--- Data shown ---
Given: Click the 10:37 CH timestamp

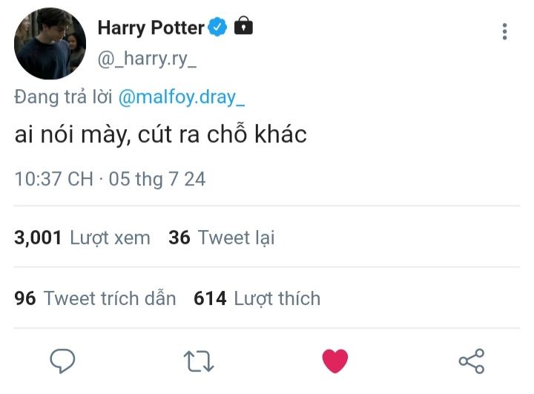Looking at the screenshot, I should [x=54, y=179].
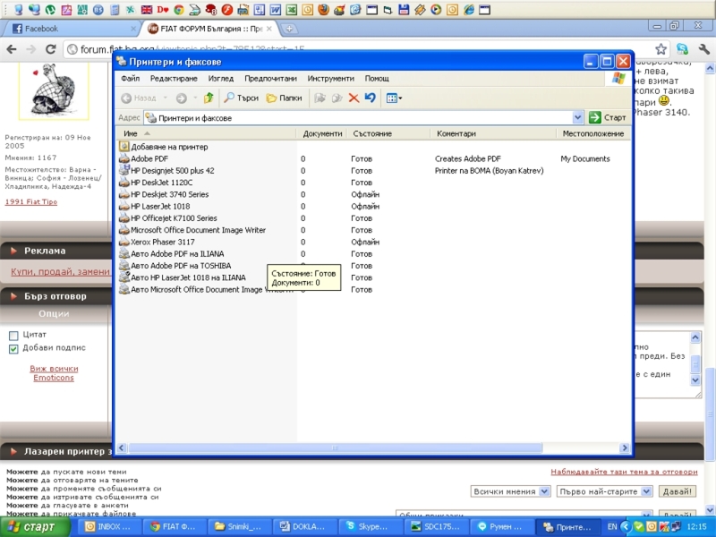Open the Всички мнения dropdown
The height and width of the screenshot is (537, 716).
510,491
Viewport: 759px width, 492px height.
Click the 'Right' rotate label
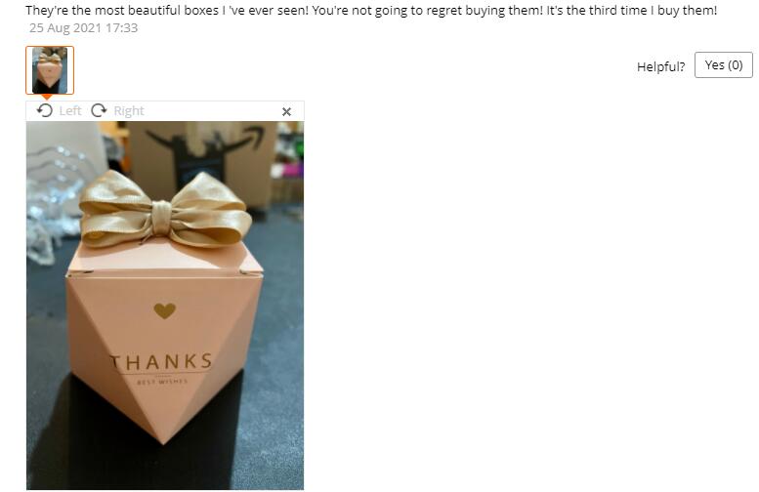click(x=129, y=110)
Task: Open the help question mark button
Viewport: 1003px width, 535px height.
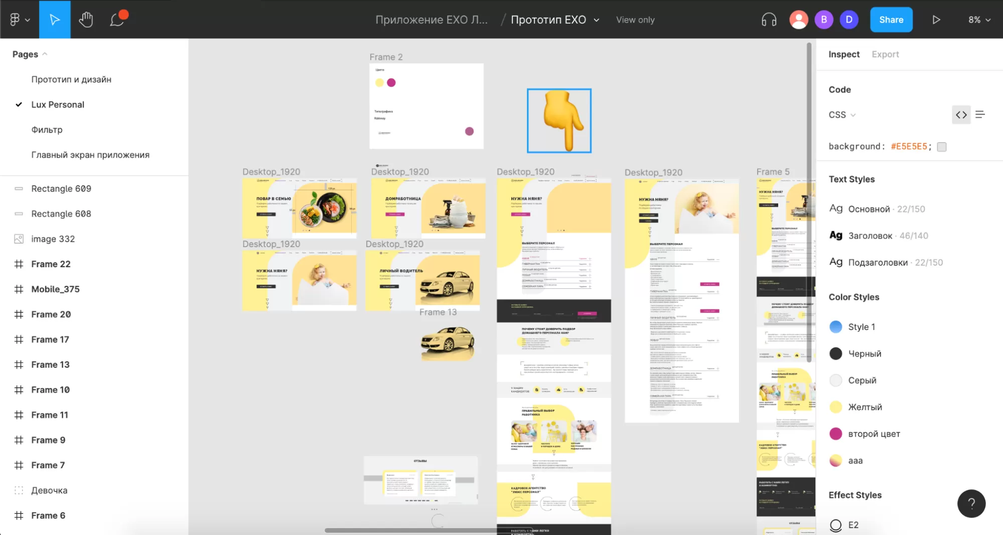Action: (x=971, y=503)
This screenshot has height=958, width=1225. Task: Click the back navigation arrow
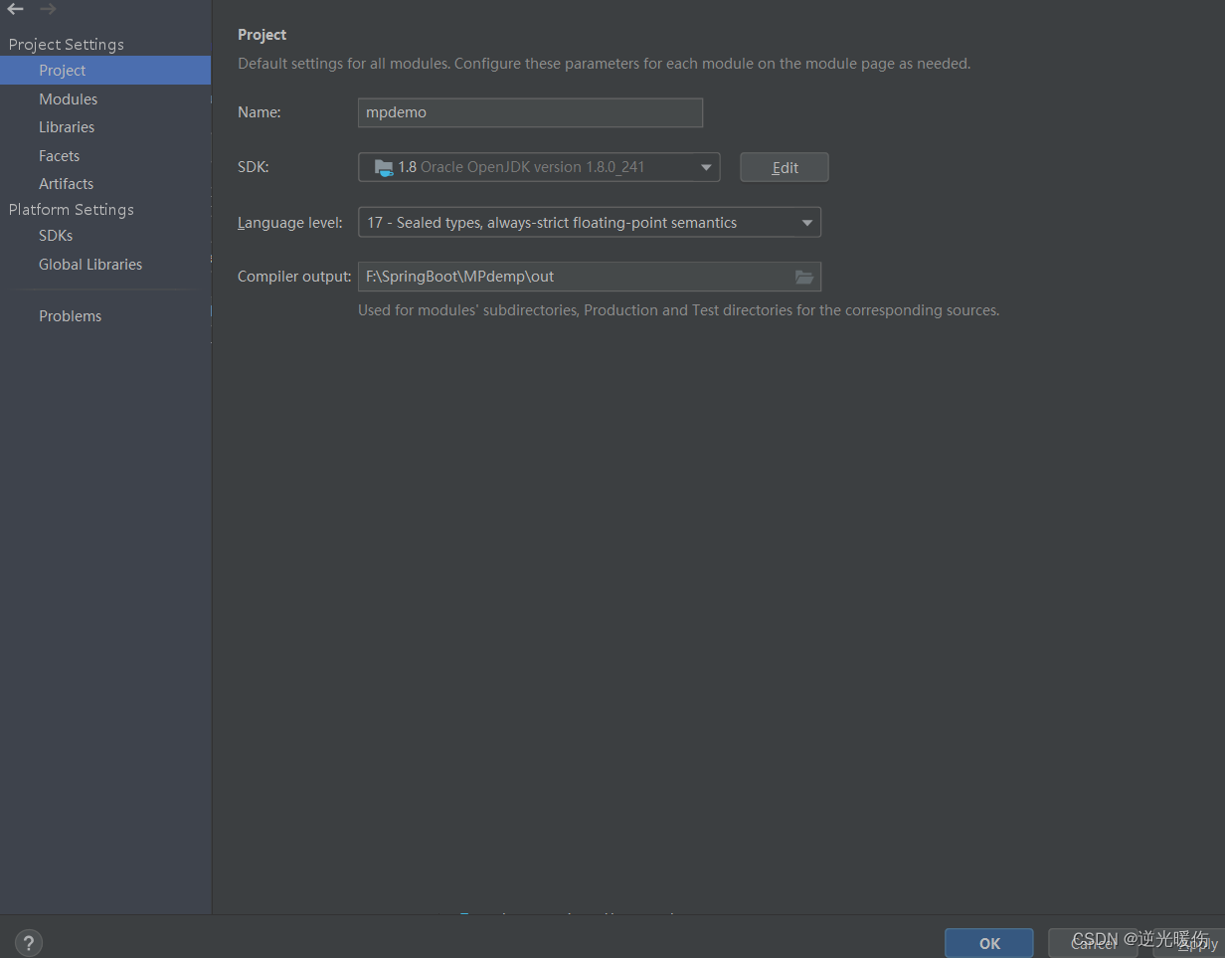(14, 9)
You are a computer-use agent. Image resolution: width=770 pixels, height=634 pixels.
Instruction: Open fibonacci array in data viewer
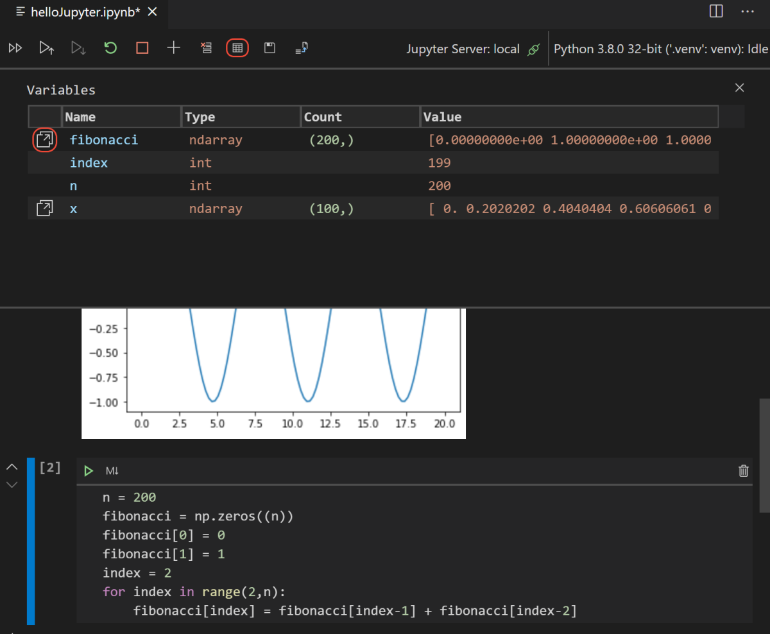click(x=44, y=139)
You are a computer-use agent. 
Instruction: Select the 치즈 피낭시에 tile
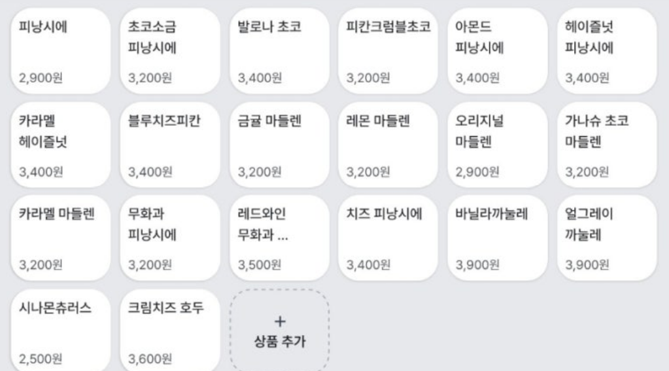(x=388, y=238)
---
Only exact duplicates of the lines from the one containing "Instruction: Open fibonacci" through the final line of the entries, both included, are needed, with pictures left out.

Instruction: Open fibonacci array in data viewer
click(x=44, y=139)
You are a computer-use agent. 
Instruction: Select the 치즈 피낭시에 tile
(x=388, y=238)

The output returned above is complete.